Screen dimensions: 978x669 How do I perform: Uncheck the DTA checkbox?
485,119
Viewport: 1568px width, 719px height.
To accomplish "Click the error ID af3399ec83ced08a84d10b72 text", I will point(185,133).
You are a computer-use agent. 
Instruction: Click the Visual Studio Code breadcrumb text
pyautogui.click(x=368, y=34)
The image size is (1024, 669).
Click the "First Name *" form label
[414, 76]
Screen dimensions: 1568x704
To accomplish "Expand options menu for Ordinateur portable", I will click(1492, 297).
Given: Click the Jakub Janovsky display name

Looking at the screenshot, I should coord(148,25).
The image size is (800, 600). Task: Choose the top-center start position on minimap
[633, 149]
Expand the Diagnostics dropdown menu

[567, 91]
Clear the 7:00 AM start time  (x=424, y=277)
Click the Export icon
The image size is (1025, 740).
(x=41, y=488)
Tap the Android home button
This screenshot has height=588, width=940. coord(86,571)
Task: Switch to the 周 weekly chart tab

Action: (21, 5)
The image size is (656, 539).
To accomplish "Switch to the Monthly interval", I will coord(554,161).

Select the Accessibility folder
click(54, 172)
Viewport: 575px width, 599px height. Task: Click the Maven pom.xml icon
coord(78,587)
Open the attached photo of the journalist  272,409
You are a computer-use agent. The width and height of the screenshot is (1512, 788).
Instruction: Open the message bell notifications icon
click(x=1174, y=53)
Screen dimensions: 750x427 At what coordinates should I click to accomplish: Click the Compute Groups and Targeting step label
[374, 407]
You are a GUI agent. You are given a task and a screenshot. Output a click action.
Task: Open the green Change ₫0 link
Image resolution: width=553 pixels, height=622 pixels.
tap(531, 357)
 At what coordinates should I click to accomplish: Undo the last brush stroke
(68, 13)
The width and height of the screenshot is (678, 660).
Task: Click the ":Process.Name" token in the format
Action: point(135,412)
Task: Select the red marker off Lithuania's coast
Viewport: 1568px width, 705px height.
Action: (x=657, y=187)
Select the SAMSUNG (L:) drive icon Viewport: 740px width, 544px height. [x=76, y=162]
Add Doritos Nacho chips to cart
##########
## TASK DETAILS
Please give an exact copy of the lines above, beginning with the line containing "The image size is (656, 539)." and running through the line containing "You are a computer-use agent. The", and of no other lines.

## RESULT BELOW
The image size is (656, 539).
To accomplish "Switch to the Monthly interval", I will coord(554,161).

Select the Accessibility folder
click(54, 172)
Viewport: 575px width, 599px height. Task: Click the Maven pom.xml icon
coord(78,587)
Open the attached photo of the journalist  272,409
You are a computer-use agent. The width and height of the screenshot is (1512, 788).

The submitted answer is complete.